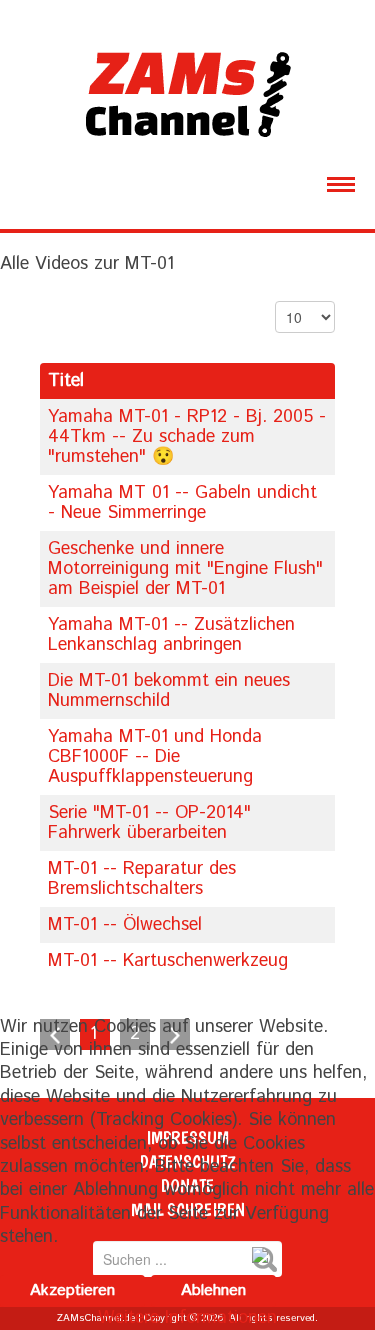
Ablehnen (213, 1290)
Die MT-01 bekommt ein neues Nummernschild (169, 691)
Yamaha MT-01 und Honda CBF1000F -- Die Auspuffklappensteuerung (155, 757)
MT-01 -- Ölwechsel (125, 925)
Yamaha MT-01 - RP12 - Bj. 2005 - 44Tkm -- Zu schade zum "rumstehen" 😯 (187, 437)
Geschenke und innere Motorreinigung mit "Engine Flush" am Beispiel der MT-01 (185, 569)
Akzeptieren (72, 1290)
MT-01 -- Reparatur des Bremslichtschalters (142, 879)
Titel (66, 381)
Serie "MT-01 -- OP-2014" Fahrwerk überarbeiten (149, 823)
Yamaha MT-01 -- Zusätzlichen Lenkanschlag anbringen (171, 635)
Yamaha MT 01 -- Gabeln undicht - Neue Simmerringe (182, 503)
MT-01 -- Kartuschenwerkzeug (168, 961)
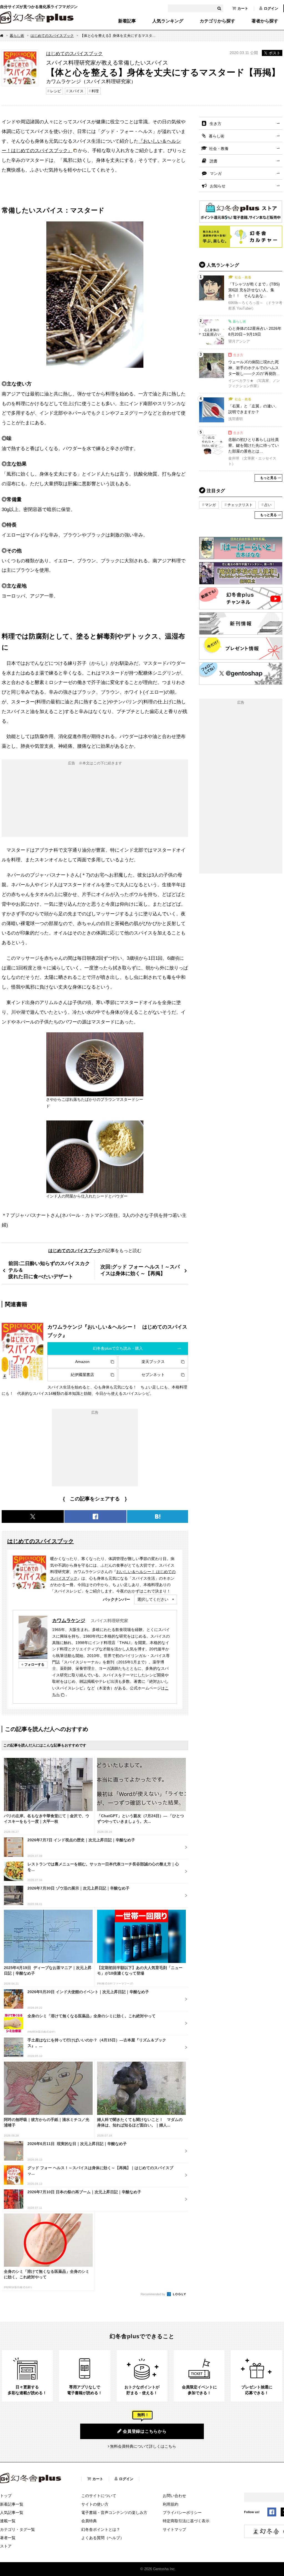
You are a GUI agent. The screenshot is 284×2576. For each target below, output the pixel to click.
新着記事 (127, 21)
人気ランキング (167, 21)
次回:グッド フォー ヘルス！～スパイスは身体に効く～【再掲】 (140, 1270)
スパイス (76, 91)
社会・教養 (219, 148)
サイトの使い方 (94, 2504)
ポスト (274, 53)
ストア (6, 2546)
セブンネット (153, 1374)
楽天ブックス (153, 1361)
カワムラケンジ (68, 1620)
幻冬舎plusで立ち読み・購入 (118, 1348)
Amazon (82, 1361)
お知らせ (217, 186)
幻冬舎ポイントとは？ (100, 2529)
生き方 (215, 123)
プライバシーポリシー (182, 2512)
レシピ (55, 91)
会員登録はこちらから (145, 2431)
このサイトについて (98, 2495)
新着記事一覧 (11, 2504)
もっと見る (268, 478)
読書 (213, 161)
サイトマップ (174, 2529)
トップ (6, 2495)
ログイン (271, 8)
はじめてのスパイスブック (52, 36)
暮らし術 (17, 36)
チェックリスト (240, 505)
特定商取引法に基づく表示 (186, 2521)
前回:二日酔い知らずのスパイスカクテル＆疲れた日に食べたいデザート (49, 1270)
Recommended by (153, 2294)
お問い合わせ (174, 2495)
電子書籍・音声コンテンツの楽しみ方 (114, 2512)
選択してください (152, 1599)
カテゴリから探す (217, 21)
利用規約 (170, 2504)
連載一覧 (8, 2521)
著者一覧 (8, 2538)
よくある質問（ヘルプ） (102, 2538)
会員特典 (89, 2521)
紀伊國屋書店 (82, 1374)
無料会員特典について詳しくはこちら (143, 2446)
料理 (95, 91)
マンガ (216, 173)
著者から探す (265, 21)
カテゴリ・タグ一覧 (17, 2529)
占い (268, 505)
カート (242, 8)
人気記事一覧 (11, 2512)
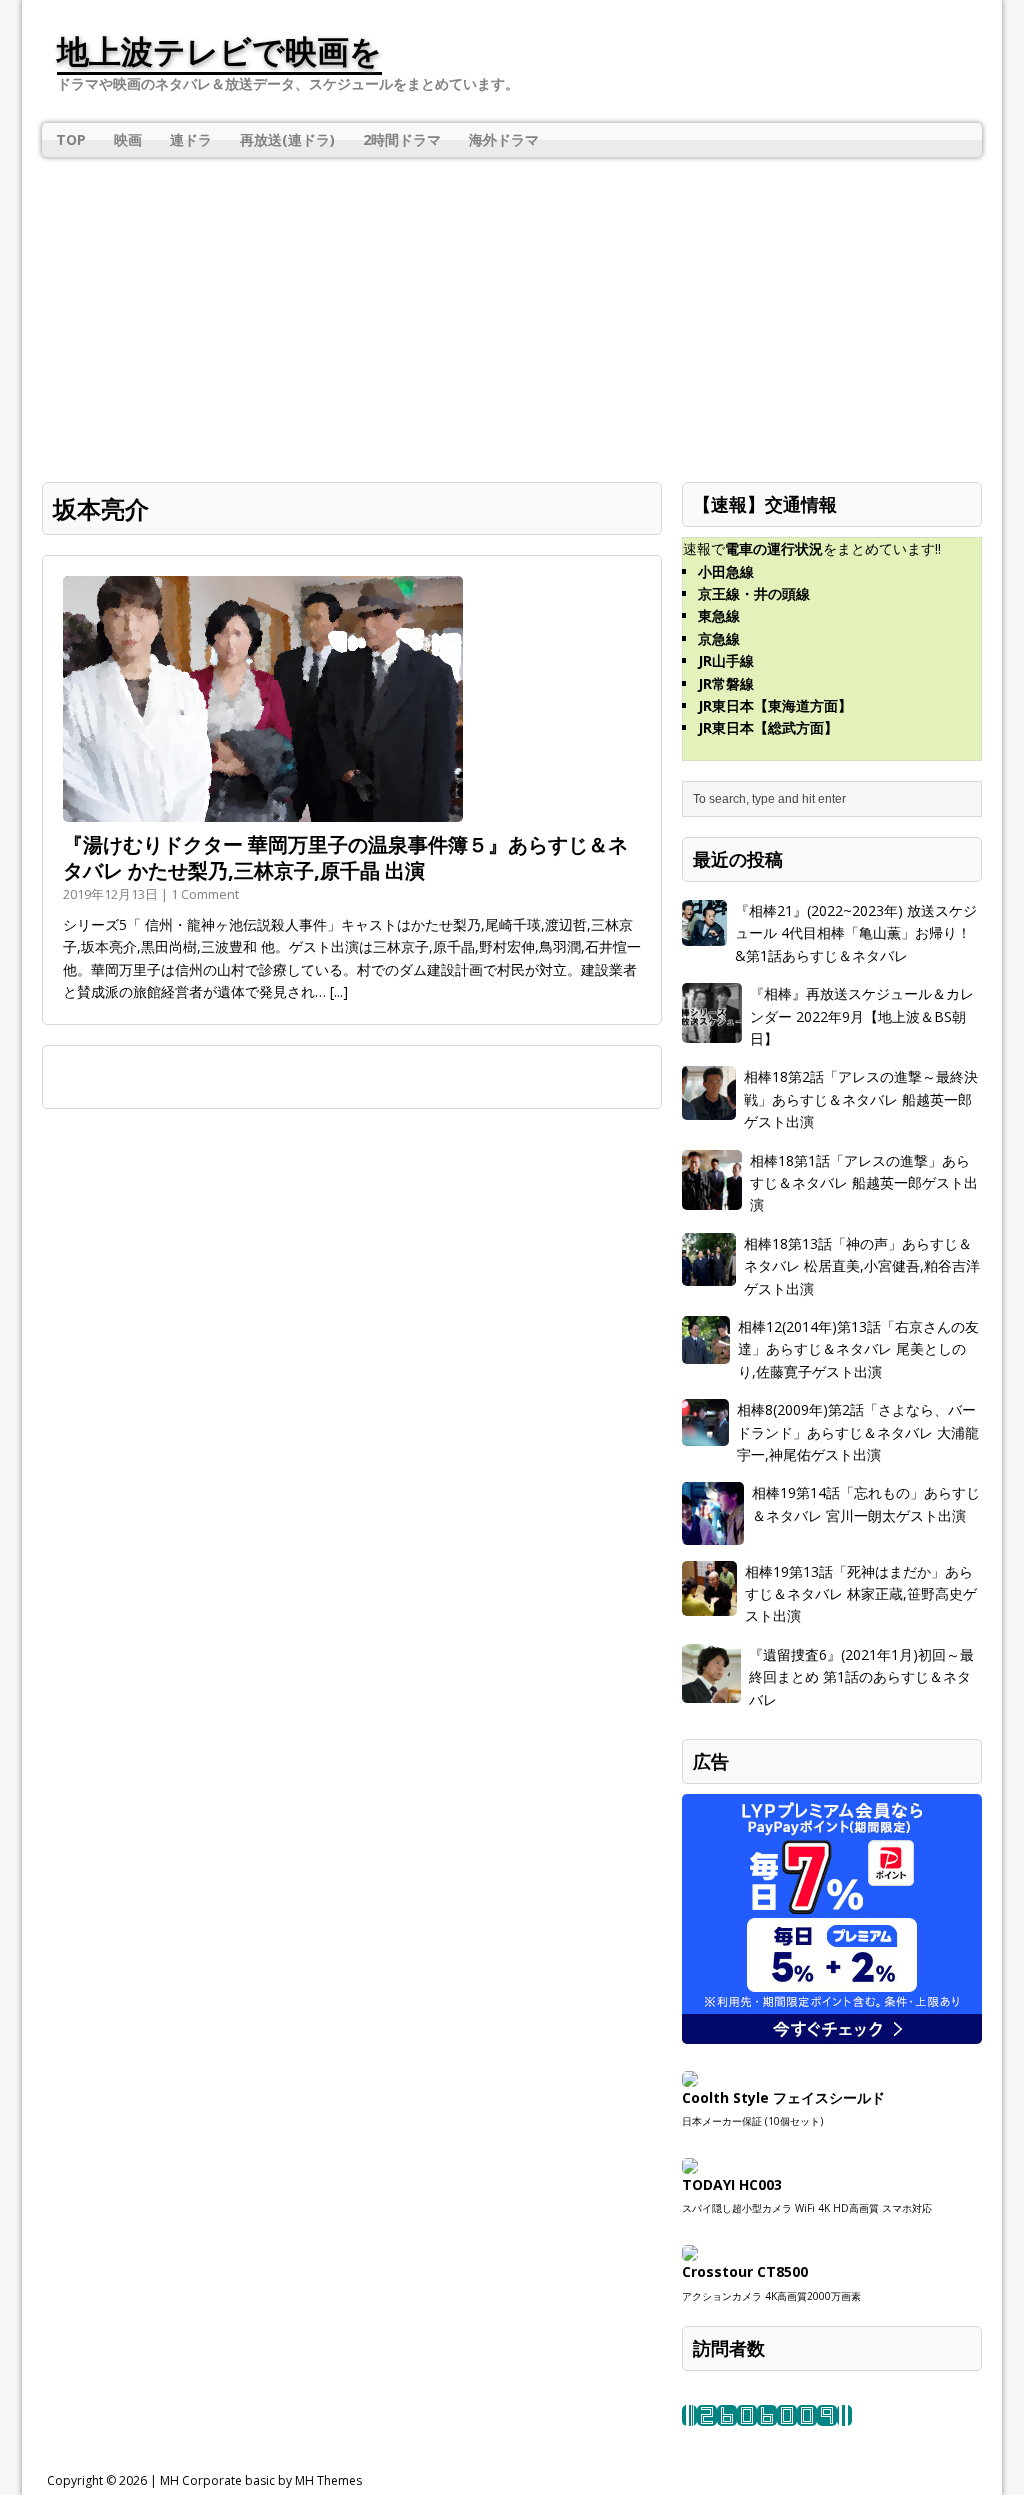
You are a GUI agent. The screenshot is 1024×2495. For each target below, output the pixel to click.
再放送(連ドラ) (287, 139)
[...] (339, 991)
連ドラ (191, 139)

* * * *

Exercise
Repeat the whole of the material above exactly, but keep the pictures out.

Output below
Ablehnen (213, 1290)
Die MT-01 bekommt ein neues Nummernschild (169, 691)
Yamaha MT-01 und Honda CBF1000F -- Die Auspuffklappensteuerung (155, 757)
MT-01 -- Ölwechsel (125, 925)
Yamaha MT-01 - RP12 - Bj. 2005 - 44Tkm -- Zu schade zum "rumstehen" 😯 (187, 437)
Geschenke und innere Motorreinigung mit "Engine Flush" am Beispiel der MT-01 (185, 569)
Akzeptieren (72, 1290)
MT-01 -- Reparatur des Bremslichtschalters (142, 879)
Titel (66, 381)
Serie "MT-01 -- OP-2014" Fahrwerk überarbeiten (149, 823)
Yamaha MT-01 -- Zusätzlichen Lenkanschlag anbringen (171, 635)
Yamaha MT 01 -- Gabeln undicht - Neue Simmerringe (182, 503)
MT-01 -- Kartuschenwerkzeug (168, 961)
You are a GUI agent. The screenshot is 284×2576. For each target below, output the pixel to click.
新着記事 (127, 21)
人気ランキング (167, 21)
次回:グッド フォー ヘルス！～スパイスは身体に効く～【再掲】 (140, 1270)
スパイス (76, 91)
社会・教養 (219, 148)
サイトの使い方 (94, 2504)
ポスト (274, 53)
ストア (6, 2546)
セブンネット (153, 1374)
楽天ブックス (153, 1361)
カワムラケンジ (68, 1620)
幻冬舎plusで立ち読み・購入 (118, 1348)
Amazon (82, 1361)
お知らせ (217, 186)
幻冬舎ポイントとは？ (100, 2529)
生き方 (215, 123)
プライバシーポリシー (182, 2512)
レシピ (55, 91)
会員登録はこちらから (145, 2431)
このサイトについて (98, 2495)
新着記事一覧 (11, 2504)
もっと見る (268, 478)
読書 (213, 161)
サイトマップ (174, 2529)
トップ (6, 2495)
ログイン (271, 8)
はじめてのスパイスブック (52, 36)
暮らし術 (17, 36)
チェックリスト (240, 505)
特定商取引法に基づく表示 (186, 2521)
前回:二日酔い知らずのスパイスカクテル＆疲れた日に食べたいデザート (49, 1270)
Recommended by (153, 2294)
お問い合わせ (174, 2495)
電子書籍・音声コンテンツの楽しみ方 (114, 2512)
選択してください (152, 1599)
カテゴリから探す (217, 21)
利用規約 (170, 2504)
連載一覧 (8, 2521)
著者一覧 (8, 2538)
よくある質問（ヘルプ） (102, 2538)
会員特典 (89, 2521)
紀伊國屋書店 (82, 1374)
無料会員特典について詳しくはこちら (143, 2446)
料理 (95, 91)
マンガ (216, 173)
著者から探す (265, 21)
カテゴリ・タグ一覧 (17, 2529)
占い (268, 505)
カート (242, 8)
人気記事一覧 (11, 2512)
You are a GUI agent. The screenshot is 1024×2495. For each target below, output the pixel to click.
再放送(連ドラ) (287, 139)
[...] (339, 991)
連ドラ (191, 139)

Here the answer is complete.